China-Taiwan and the one-China policy
One of the great
dangers to international security is the possibility of a military
confrontation between China and Taiwan.
In March 2005,
Premier Wen told the Tenth National's People's Congress that:
We will adhere to the basic
principle of 'peaceful reunification and one country two systems', and, during
this current stage, to the eight-point proposal for developing relations across
the Taiwan Straits and promoting the peaceful reunification of the motherland.
We will vigorously expand visits of individuals across the Straits and economic
and cultural exchanges and energetically promote establishment of the 'three
direct links' between the two sides. We will protect the legitimate rights and
interests of our Taiwan compatriots on the mainland in accordance with the law and continue to
pursue the resumption of dialogue and negotiations between the two sides on the
basis of the one-China principle. With the utmost sincerity, we will do
everything possible to bring about the peaceful reunification of the
motherland. We stand firmly opposed to any form of separatist activities aimed
at 'Taiwan independence' and will never allow anyone to split Taiwan from China by any means.[758]
DFAT told the committee that on competition between China
and Taiwan, Australia has chosen to follow a one-China policy which has enabled
it 'to develop a strong relationship with China and, simultaneously, to maintain
unofficial relations with Taiwan, focused on economic, cultural and other
people-to people links'. On a number of occasions, the Prime Minister has
reaffirmed the government's commitment to the one China Policy and stated the
view that 'differences should be resolved in a peaceful way. This clear
statement raises questions about Australia's
position should tensions escalate between China
and Taiwan. The
US response to
such a conflict may place Australia
in a position of having to decide between support for the US
or maintaining friendly ties with China.
The committee would
like your thoughts on the tension that exists between China and Taiwan over Taiwan independence and some insight into what
sits behind the rhetoric coming out of both China and Taiwan and the potential for miscalculation. It
would also like to hear your views on where the US stands on the cross-strait relations and
how ready it is to support Taiwan in a conflict with China. Finally, the committee would like to
explore the options that Australia should be considering in light of the
potential for military conflict across the straits. The significance of the
ANZUS Treaty in the context of this conflict is another matter that interests
the committee.
China—US
tensions
Australia
faces a serious dilemma should tensions mount between Australia's
closest ally, the US,
and one of its most important trading partners, China.

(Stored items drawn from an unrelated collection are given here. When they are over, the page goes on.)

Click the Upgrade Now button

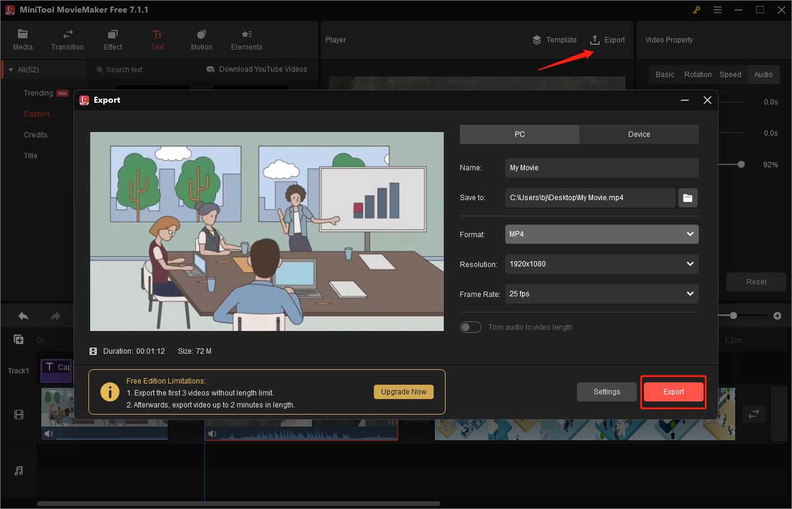[404, 391]
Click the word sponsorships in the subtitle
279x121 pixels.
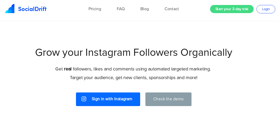click(162, 78)
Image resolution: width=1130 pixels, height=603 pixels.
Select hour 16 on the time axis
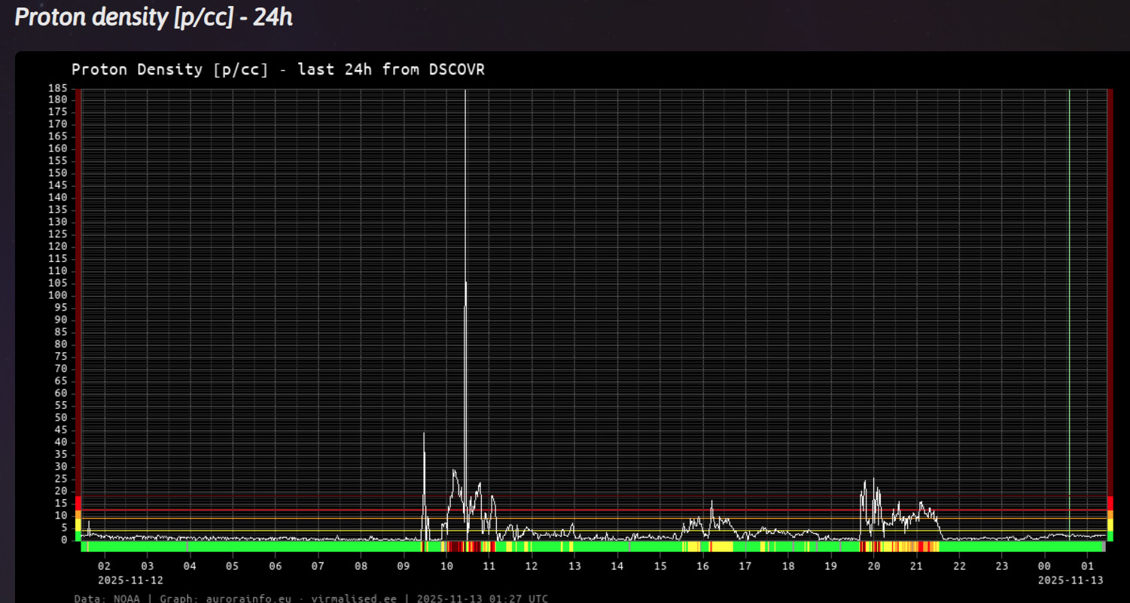tap(702, 565)
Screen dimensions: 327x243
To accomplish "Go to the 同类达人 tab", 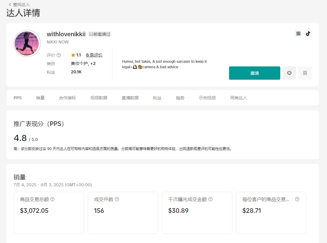I will 239,98.
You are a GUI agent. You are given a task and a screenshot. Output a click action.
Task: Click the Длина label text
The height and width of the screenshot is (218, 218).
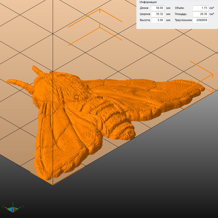[144, 8]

The roundtable has examined the possibility of confrontation between China
and Taiwan
which could draw the US
into the conflict. There are other areas under strain in the relationship
between China
and the US that
could affect Australia.
For example, the bilateral trade deficit of the US
with China is
one factor that places strain on the relationship. The deficit stood at US$12.9
billion in March 2005, the largest the US
has with any single trading partner.[759]
In March this year
in an address to the Lowy Institute, the Prime Minister, Mr John Howard, stated:
Australia does not believe that there is anything inevitable
about escalating strategic competition between China and the US. In recent years, both sides have shown themselves
keen to co-operate on common interests and to handle inevitable differences in
an atmosphere of mutual respect, a point stressed repeatedly by US secretary of State Condoleeza Rice on her visit to China earlier this month.
Australia is encouraged by the constructive and realistic
management of this vital relationship. We see ourselves as having a role in
continually identifying, and advocating to each, the shared strategic interests
these great powers have in regional peace and prosperity.[760]

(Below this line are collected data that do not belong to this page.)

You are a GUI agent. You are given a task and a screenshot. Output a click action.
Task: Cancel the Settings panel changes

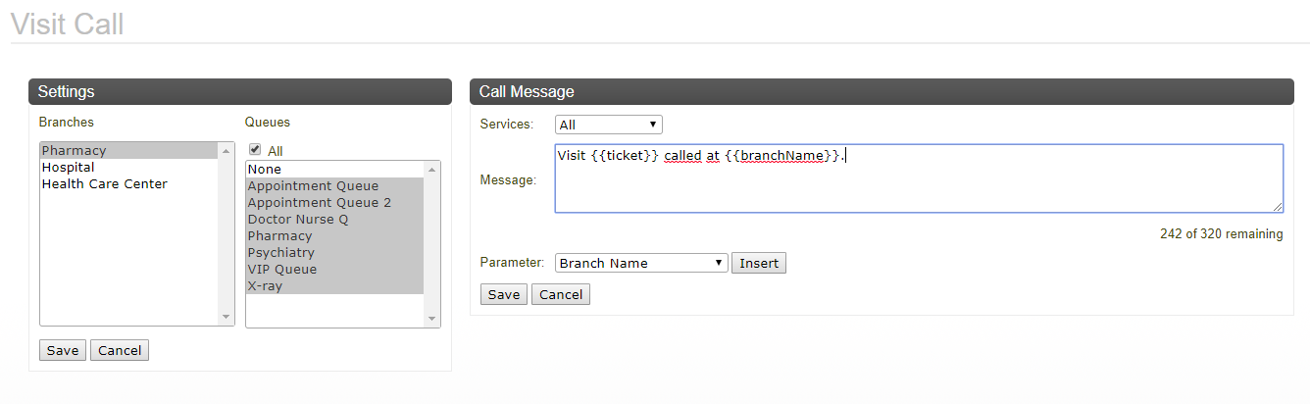click(120, 350)
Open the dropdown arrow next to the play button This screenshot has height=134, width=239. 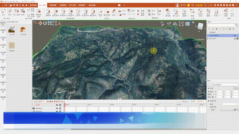(124, 5)
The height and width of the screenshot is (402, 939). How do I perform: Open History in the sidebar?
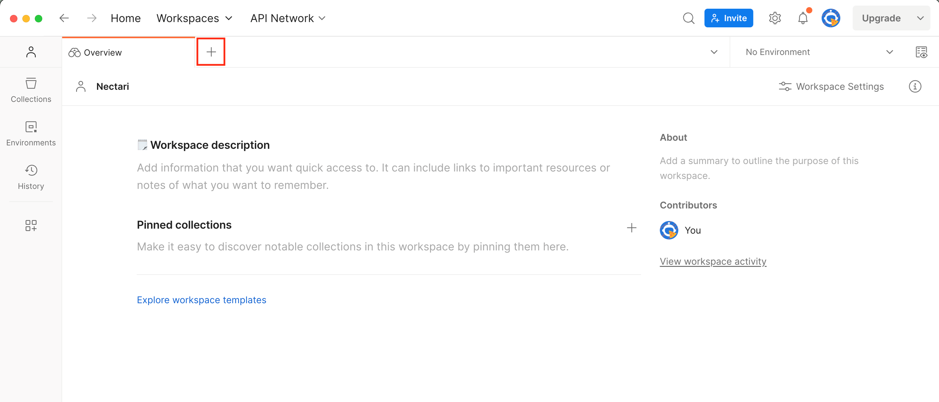click(x=31, y=177)
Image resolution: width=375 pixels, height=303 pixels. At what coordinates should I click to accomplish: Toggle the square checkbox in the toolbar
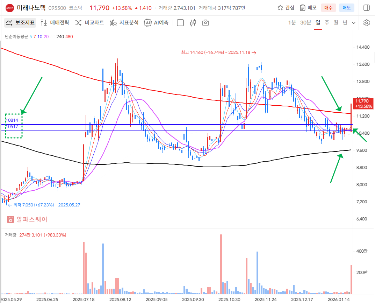coord(180,23)
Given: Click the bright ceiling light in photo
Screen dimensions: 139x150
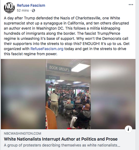Looking at the screenshot, I should [x=81, y=67].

The committee would like your views on the
tensions that exist between the US and
China,
the nature of tensions, the likelihood for them to escalate and the
implications for Australia. It
is particularly interested to hear opinions on the policy stance that Australia
should adopt to ensure that its interests are best protected.
Your views on the Prime Minister statement
would also be welcomed.
China–Japan tensions
In April 2005, strong anti-Japan sentiment gave rise to
angry public demonstrations in Shanghai,
Beijing and other Chinese cities.
They were sparked by the Japanese Ministry of Education's approval of another
textbook that the Chinese say glosses over Japan's
Pacific war atrocities. Some commentators have identified other areas of friction
between the two countries such as Japan's
campaigning for permanent membership of the United Nations and territorial
disputes with strategic overtones particularly in the East China Sea.
The committee would
like to know more about the cause of this public display of anger in April 2005
and whether there are other deeper underlying tensions between the two
countries likely to ignite further demonstrations or cause serious rifts in the
relationship. The committee is interested in identifying the matters most
likely to damage the relationship and to learn more about the ability and
willingness of both countries to resolve their differences. It would like your
views on what policies Australia should adopt and what actions it should take in light of the potential
for friction between China and Japan.
The Korean Peninsula
The issue of nuclear proliferation on the Korean
Peninsula is potentially the most
serious security problem confronting the Asia-Pacific region and the defining
issue when discussing China's
relations with the divided Korean Peninsula.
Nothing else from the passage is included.